The station is to be a supplement to the Hamilton GO Centre (the former TH&B station) several blocks south of the proposed site, although attendees were told it will be developed as a mobility hub. It will connect with other transit such as buses and the proposed A-line Light Rail Transit (LRT) between the bayfront and the John C. Munro Hamilton International Airport.
There are plans for a parking garage, easy exit for cars and a kiss-and-go spot.
Metrolinx official Randal Dreise said the platforms will be 350 metres long, stretching from James Street North to Hess Street North and Stuart Street.
That will see it stretch onto land that once housed a majestic train station linked to Hamilton’s development. A station was built off Stuart Street by the Great Western Railway in 1875. The GWR was swallowed up by the Grand Trunk Railway in the 1880s.
The station stood until the 1920s, when it was replaced by the CN station. The new station opened in 1931 and served passengers — the last being GO commuters — until 1993.

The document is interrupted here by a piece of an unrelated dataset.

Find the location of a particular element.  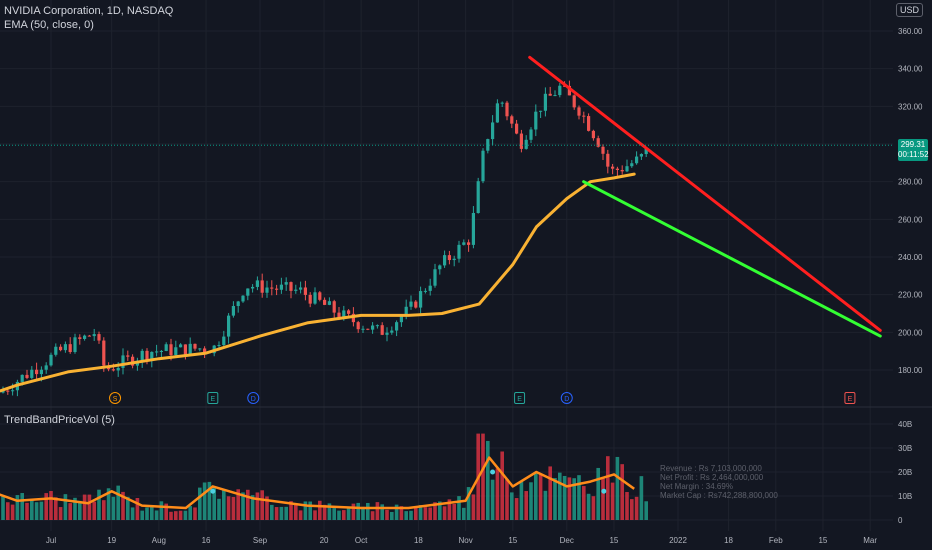

price-tick-label: 200.00 is located at coordinates (910, 332).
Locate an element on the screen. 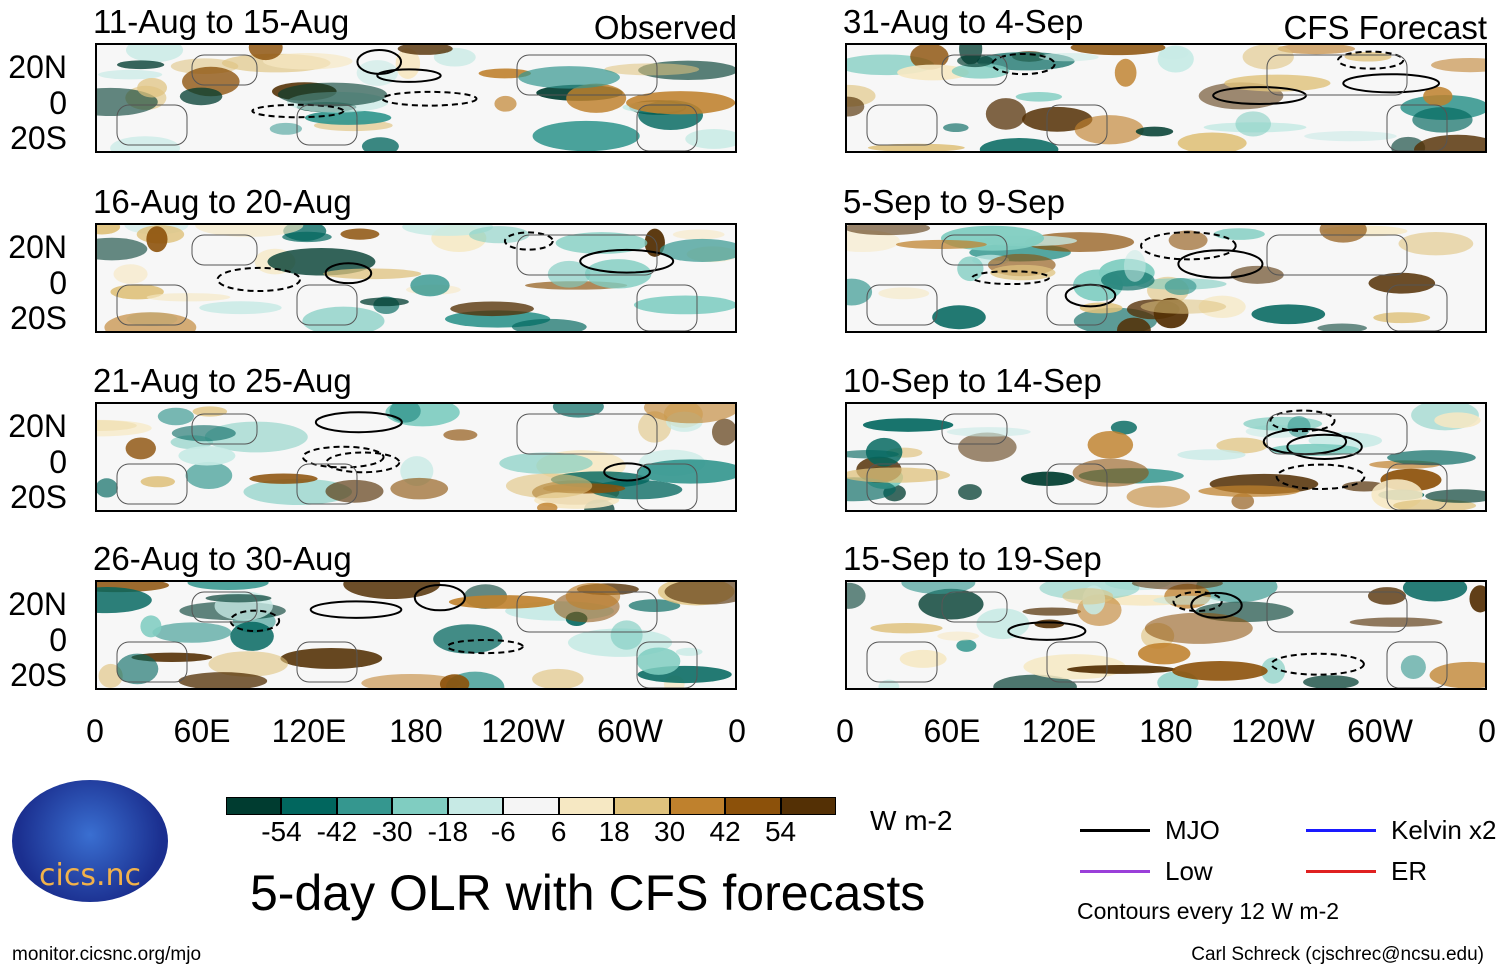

Dreise said, however, negotiations remain to make the station a reality — negotiations with CN to acquire tracks for the GO trains, negotiations with CN to provide all-day GO service and negotiations with land owners to build the plaza.
Bratina, a well-known rail buff who pushed for the return of GO service at James Street North, said he liked the proposed station design and that he never expected there would be some “grand station.”
“It’s the service that counts, but a simple and elegant plan would enhance the neighbourhood,” he said. “I think it goes in hand with the growth of the service, but the desire to keep costs in hand.”